Extending journal-based research
impact
assessment to book-based disciplines
(Research Proposal)
L. Carr (ECS, Southampton)
S. Hitchcock (ECS, Southamtpon)
C. Oppenheim (Information Science, Loughborough),
J.W. McDonald (Social Statistics, Southampton),
T. Champion (Archeology, Southampton),
S. Harnad (ECS, Southampton)
Summary:
The ‘impact’ of academic research is typically measured by how much it
is read, used and cited, and by how much new work it influences.
Services that measure impact work well for journal-based disciplines.
Book-based disciplines can now benefit from online tools and methods of
impact analysis too. These analyses also predict fruitful directions
for future research, and so can inform research assessment and funding.
This project will extend tools for online bibliometric data collection
of publications and their citations with the aim of testing and
evaluating new Web metrics to assist research assessment in book-based
disciplines.
Objectives
A method has been proposed that could give online research assessment
far richer, more sensitive and more predictive measures of research
productivity and impact, for far less cost and effort (Harnad et al.

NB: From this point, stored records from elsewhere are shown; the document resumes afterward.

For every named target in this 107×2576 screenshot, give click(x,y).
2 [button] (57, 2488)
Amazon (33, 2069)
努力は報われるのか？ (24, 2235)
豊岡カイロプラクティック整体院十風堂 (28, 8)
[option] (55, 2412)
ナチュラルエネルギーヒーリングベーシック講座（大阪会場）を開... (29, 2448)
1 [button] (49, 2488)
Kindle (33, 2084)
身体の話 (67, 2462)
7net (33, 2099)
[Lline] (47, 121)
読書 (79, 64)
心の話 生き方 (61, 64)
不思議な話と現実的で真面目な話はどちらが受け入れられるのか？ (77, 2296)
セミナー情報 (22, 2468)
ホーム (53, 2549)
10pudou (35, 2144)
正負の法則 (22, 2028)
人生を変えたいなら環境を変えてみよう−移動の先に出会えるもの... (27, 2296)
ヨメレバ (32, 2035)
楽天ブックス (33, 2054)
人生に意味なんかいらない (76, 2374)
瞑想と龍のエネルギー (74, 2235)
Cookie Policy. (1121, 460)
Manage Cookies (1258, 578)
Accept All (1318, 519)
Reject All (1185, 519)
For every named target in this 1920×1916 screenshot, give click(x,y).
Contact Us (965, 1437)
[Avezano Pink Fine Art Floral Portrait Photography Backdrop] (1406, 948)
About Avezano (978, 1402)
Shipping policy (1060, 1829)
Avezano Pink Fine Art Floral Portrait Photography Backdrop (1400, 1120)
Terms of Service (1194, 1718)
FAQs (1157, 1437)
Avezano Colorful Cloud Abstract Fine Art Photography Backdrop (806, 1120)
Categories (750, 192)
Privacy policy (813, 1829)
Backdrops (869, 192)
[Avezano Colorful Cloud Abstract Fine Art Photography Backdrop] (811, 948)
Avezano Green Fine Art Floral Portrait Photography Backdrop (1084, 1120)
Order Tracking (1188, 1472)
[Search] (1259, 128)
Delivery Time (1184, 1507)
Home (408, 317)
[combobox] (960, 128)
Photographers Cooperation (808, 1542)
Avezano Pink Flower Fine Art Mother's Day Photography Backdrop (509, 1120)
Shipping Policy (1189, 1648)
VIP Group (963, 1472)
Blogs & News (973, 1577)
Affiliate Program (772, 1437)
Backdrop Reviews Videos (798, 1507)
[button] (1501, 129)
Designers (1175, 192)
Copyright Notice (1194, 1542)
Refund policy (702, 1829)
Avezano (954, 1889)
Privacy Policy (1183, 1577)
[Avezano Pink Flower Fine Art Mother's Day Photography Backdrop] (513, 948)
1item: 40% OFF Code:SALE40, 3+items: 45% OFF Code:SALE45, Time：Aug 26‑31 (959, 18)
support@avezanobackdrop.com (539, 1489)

2003). This method, builds on and extends well-established,
citation-based analysis of research impact applied typically to journal
articles; we will now test whether this can be generalized to
disciplines that depend on other types of publications such as books.
Many Arts and Humanities subjects are primarily book-based rather than
article-based. The aim of this proposal is to:
· engage book
authors in these subject areas in self-archiving their book's metadata
(author, title, date, publishers, keywords, abstract) plus its
reference list (bibliography).
· apply the
scientometric resources that are currently available only for journal
articles to book-based disciplines.
· compute
book-to-book citation-counts for books as well as for book-authors from
the resulting database of self-archived book metadata+references.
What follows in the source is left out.